# Hay barn pics



## haystax (Jul 24, 2010)

Found some pics on my phone. Barns are around 42'x120'x24'. Put up by my neighbor and his boys. 3 days start to finish. No pics of tin because I didn't want to get roped in to helping on that day


----------



## S10491112 (Apr 11, 2013)

Looks great I need to build hay barn to


----------



## Hayguy (Jun 4, 2008)

I'm curious about the hay squeeze used in the pictures lifting the trusses. Never seen one up close . Do the arms out front pivot up for road transport? Also, what's the lifting capacity of a rig like that?


----------



## haystax (Jul 24, 2010)

Forks are always in position in the picture. There's a light bar for highway travel but I don't use often. The machine travels down the road with the clamp in back. Two seats and steering wheels. Mine tops out at around 65mph.

Most are built with 15-16k Hyster lift truck masts. The clamp itself is probably 2500 lbs and the leverage out to the tips makes me nervous lifting much over 2000 lbs at the tip of one fork. Above 11k the steer axle comes off the ground and makes it a little hard to maneuver. My older CAT V-180 forklift squeeze had a lot more counterweight. Could move 8 3x4 pretty easily

As you can see, we use them for all kinds of things beyond the intended application. Some are build with three stage masts can stack three blocks high ~ 25'


----------



## slowzuki (Mar 8, 2011)

Do they get stuck as bad as heavy forklifts? You see the 15-20k forklifts around for cheap.


----------



## CockrellHillFarms (Aug 30, 2011)

Who builds those? Ive seen them other places but I cant ever figure out who builds or makes them.


----------



## haystax (Jul 24, 2010)

They get stuck pretty easily. Most have a locking diff. Some have poor mans lockers using hand brakes for each side.

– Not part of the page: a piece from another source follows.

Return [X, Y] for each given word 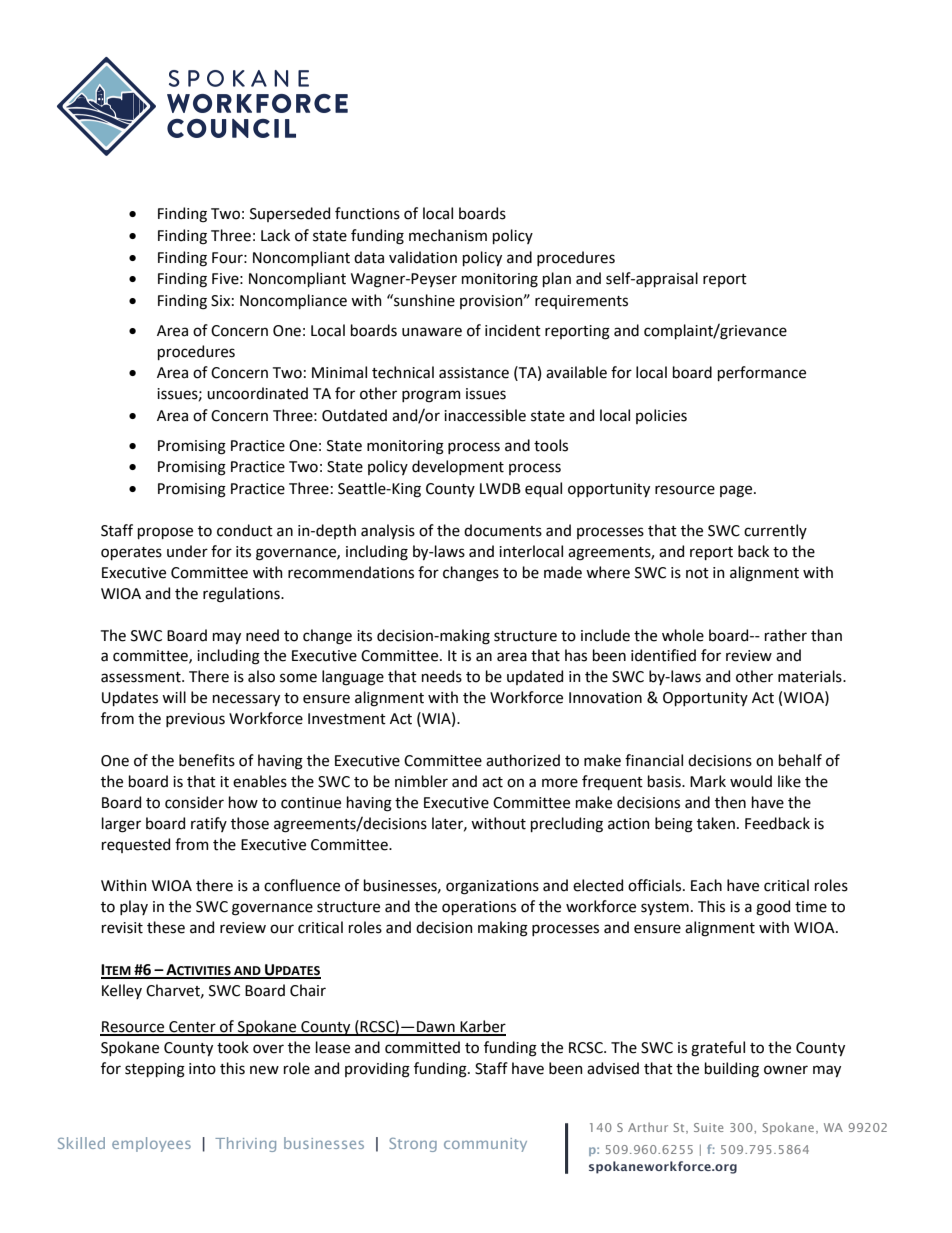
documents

Pig on roller skates in snow and ice.

Sunny D in Klamath Falls is only outfit still building complete machines. Clerf builds a good clamp for around $12k.

Spends but the best way to handle hay efficiently for our area. Lots of custom operators travel upwards of 100 miles per day loading hay


----------



## haystax (Jul 24, 2010)

Squeeze is necessary to move hay in and out of barns. Balewagons don't stack in the barns. 3-string squeeze blocks two high are usually 14 or 16 tiers high total. Will stand fine for a couple years if decent bales.

We stack 3x4 bales 7 high. Can stack 3x3 9 high with three stage mast but 3x3 are a PITA and always want to fall over. These barns hold around 500 tons in little bales or 700 tons in 3x4s


----------



## haystax (Jul 24, 2010)

We started using 10x12" posts after this happened to a neighbor a couple years ago. He got pretty lucky really!


----------